Davis Ian D, Wiseman Gregory A, Lee Fook-Thean, Gansen Denise N, Hopkins Wendie, Papenfuss Anthony T, Liu Zhanqi, Moynihan Timothy J, Croghan Gary A, Adjei Alex A, Hoffman Eric W, Ingle James N, Old Lloyd J, Scott Andrew M
Ludwig Institute for Cancer Research, Victoria, Australia.
Cancer Immun. 2007 Aug 17;7:13.
The chimeric monoclonal antibody cG250 recognises the G250/CAIX/MN antigen found on 95% of clear cell renal cell carcinomas (RCCs). We performed a phase I clinical trial to evaluate the safety, blood pharmacokinetics (PK), and biodistribution of repeated doses of cG250. The primary endpoint was toxicity. Secondary endpoints were cG250 biodistribution and PK; measurement of human anti-chimeric-antibodies (HACA); and tumour response rates. Eligible patients had unresectable or metastatic clear cell RCC. Doses of 5, 10, 25, or 50 mg/m(2) were given weekly by intravenous infusion for six weeks. Three patients were treated at each dose level. Trace (131)I-labelled cG250 was administered on weeks 1 and 5. Thirteen patients participated and were evaluable.
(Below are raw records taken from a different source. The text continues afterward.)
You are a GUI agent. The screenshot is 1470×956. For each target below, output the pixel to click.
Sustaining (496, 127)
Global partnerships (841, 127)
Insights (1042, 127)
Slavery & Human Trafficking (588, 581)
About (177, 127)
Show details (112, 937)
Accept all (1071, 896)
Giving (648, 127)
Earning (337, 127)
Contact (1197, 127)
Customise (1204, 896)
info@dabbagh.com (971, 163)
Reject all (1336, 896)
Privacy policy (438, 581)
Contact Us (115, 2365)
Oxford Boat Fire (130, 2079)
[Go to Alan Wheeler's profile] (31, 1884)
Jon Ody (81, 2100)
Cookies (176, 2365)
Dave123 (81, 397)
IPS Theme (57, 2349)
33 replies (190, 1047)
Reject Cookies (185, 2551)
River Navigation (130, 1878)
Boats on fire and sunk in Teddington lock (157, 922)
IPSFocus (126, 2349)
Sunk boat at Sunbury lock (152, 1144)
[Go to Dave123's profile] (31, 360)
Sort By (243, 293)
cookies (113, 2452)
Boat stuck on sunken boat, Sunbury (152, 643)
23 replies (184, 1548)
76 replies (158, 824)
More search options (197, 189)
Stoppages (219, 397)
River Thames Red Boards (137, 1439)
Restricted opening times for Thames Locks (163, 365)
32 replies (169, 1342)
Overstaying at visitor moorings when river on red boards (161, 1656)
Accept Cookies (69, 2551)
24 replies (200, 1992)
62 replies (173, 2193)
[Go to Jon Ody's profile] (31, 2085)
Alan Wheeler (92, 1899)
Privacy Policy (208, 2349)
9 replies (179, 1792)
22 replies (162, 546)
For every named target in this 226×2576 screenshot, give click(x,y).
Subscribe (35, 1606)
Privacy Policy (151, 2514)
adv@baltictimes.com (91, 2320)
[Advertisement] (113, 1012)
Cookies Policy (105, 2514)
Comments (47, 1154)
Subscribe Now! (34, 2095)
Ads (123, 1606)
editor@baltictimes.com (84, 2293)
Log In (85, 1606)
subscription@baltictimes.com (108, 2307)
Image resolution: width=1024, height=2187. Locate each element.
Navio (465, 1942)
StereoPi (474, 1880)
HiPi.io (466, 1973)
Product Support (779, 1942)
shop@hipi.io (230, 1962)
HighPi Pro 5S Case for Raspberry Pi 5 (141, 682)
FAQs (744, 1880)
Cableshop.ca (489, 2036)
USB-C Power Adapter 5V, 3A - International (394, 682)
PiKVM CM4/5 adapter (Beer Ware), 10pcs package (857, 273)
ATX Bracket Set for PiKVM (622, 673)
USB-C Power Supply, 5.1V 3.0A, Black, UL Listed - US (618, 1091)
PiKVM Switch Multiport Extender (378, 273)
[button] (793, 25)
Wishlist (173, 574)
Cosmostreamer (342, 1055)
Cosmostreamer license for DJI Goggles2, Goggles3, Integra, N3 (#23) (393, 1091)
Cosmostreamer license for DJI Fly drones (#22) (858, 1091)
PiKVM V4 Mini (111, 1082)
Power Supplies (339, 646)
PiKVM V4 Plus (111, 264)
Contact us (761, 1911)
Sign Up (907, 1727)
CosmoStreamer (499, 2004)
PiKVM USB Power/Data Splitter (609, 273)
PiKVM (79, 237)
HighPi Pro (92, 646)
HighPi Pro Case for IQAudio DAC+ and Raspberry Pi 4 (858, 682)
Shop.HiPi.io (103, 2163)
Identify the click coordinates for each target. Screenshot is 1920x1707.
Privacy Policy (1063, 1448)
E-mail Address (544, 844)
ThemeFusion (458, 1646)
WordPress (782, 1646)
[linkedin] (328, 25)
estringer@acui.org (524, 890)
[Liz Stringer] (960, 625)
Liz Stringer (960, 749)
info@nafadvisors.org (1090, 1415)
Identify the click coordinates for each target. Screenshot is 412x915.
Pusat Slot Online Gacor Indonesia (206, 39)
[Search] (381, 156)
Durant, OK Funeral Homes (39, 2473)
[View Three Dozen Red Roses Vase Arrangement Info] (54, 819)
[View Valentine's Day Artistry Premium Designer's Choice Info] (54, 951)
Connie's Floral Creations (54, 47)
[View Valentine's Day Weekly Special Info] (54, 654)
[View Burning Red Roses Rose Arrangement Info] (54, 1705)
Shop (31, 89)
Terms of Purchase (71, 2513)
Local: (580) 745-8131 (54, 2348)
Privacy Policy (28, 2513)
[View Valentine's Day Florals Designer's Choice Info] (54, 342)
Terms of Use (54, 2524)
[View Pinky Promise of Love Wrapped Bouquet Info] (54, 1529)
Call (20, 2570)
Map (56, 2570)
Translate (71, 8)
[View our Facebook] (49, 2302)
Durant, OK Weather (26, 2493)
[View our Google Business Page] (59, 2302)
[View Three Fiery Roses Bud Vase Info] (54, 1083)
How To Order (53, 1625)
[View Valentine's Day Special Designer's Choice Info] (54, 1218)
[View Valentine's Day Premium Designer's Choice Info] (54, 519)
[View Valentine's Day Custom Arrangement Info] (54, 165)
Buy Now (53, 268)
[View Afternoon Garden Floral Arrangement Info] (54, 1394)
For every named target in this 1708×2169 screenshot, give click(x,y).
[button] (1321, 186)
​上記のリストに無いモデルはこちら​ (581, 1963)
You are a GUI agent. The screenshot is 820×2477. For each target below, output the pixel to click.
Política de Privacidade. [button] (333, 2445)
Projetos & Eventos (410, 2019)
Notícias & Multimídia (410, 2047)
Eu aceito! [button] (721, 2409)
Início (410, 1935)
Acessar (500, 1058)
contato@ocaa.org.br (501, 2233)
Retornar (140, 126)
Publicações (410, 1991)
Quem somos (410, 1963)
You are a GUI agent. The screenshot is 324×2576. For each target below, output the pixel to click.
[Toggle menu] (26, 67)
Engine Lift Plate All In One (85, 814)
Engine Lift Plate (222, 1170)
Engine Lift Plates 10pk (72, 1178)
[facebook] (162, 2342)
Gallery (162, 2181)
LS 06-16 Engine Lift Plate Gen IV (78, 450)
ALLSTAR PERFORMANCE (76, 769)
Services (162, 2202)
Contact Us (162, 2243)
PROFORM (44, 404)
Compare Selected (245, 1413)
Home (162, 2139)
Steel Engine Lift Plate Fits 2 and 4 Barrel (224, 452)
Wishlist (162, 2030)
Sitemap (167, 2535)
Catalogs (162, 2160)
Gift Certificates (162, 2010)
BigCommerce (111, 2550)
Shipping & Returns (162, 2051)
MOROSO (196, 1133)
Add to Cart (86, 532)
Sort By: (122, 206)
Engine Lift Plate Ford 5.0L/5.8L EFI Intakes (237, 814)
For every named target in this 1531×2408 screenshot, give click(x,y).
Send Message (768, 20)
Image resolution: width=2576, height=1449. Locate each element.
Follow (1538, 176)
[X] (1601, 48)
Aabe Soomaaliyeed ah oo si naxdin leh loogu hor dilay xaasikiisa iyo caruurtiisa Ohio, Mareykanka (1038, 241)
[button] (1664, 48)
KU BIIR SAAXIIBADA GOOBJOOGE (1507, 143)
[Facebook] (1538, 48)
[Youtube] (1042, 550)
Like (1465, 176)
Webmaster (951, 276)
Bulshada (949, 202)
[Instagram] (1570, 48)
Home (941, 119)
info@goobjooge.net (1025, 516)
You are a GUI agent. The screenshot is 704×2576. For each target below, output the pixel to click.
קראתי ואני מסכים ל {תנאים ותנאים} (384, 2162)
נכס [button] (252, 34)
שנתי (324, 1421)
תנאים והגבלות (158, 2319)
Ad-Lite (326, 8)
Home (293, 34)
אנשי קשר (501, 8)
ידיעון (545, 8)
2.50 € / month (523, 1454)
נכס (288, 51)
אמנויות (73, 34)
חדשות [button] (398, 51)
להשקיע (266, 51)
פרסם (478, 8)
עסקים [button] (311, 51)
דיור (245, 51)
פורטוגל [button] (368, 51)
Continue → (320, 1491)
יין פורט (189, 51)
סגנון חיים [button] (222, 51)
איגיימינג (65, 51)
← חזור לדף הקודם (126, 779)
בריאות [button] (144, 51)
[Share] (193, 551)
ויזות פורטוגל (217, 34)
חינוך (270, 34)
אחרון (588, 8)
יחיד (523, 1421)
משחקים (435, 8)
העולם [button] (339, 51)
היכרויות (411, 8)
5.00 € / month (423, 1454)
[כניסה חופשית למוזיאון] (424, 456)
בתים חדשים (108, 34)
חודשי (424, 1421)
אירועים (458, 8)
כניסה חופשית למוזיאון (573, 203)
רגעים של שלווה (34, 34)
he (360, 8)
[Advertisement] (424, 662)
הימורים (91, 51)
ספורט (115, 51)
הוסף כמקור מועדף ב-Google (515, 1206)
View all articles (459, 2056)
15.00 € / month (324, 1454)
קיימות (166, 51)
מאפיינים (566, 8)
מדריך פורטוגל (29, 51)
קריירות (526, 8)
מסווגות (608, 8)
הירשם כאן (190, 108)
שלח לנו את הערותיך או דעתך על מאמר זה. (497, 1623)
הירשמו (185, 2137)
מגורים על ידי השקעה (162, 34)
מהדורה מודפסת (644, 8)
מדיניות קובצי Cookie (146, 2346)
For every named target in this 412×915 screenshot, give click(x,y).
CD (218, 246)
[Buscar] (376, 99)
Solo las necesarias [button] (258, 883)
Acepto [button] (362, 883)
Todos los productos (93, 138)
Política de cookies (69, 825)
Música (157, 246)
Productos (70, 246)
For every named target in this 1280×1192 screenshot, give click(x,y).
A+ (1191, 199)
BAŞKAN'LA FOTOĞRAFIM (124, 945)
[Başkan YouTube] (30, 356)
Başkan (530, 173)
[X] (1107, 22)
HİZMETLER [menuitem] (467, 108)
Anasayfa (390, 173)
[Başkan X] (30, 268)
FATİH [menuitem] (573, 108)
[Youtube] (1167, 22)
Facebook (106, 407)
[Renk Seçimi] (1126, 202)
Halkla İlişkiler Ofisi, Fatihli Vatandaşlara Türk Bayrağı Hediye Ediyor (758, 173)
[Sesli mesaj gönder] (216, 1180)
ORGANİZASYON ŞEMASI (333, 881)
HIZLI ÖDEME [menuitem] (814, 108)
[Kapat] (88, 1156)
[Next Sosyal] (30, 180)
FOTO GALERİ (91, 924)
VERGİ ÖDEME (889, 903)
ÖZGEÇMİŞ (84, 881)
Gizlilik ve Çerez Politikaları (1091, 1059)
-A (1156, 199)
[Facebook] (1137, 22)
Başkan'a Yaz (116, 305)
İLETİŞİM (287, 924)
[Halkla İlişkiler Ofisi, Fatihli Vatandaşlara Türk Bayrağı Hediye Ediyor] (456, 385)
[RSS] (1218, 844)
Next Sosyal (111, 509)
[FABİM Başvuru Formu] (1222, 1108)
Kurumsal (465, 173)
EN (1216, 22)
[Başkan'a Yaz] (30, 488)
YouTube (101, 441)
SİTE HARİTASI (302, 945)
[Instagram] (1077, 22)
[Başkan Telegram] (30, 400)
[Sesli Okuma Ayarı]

One patient developed brain metastases and was replaced. No grade 3 or 4 toxicities and no dose-limiting toxicity occurred. One patient died due to progressive disease within 30 days of receiving the study drug. One patient developed HACA during the second six-week cycle. PK analysis showed mean whole body and blood alpha and beta half-lives of cG250 of 18.99 +/- 6.84 and 180.19 +/- 86.68 hours, respectively. All patients had cG250 tumour localization by gamma camera imaging in week 1 and 5. One patient had a complete response, nine patients had stable disease, and three had progressive disease. One patient received 11 six-week cycles of treatment with no toxicity or HACA. In conclusion, repeated intravenous doses of up to 50 mg/m(2) of cG250 are safe. Furthermore cG250 has a long half-life and targets clear cell RCC effectively.
嵌合单克隆抗体cG250可识别95%的透明细胞肾细胞癌(RCC)中存在的G250/碳酸酐酶IX/膜联蛋白抗原。我们开展了一项I期临床试验,以评估重复剂量的cG250的安全性、血液药代动力学(PK)及生物分布。主要终点为毒性。次要终点为cG250的生物分布和PK;人抗嵌合抗体(HACA)的检测;以及肿瘤缓解率。符合条件的患者患有不可切除或转移性透明细胞RCC。每周通过静脉输注给予5、10、25或50 mg/m²的剂量,共六周。每个剂量水平治疗3例患者。在第1周和第5周给予微量(131)I标记的cG250。13例患者参与并可进行评估。1例患者发生脑转移并被替换。未发生3级或4级毒性反应,也未出现剂量限制性毒性。1例患者在接受研究药物后30天内因疾病进展死亡。1例患者在第二个六周周期出现HACA。PK分析显示,cG250的全身平均α和β半衰期以及血液平均α和β半衰期分别为18.99±6.84小时和180.19±86.68小时。所有患者在第1周和第5周通过γ相机成像显示cG250在肿瘤部位定位。1例患者完全缓解,9例患者病情稳定,3例患者病情进展。1例患者接受了11个六周周期的治疗,未出现毒性反应或HACA。总之,重复静脉给予高达50 mg/m²的cG250是安全的。此外,cG250半衰期长,能有效靶向透明细胞RCC。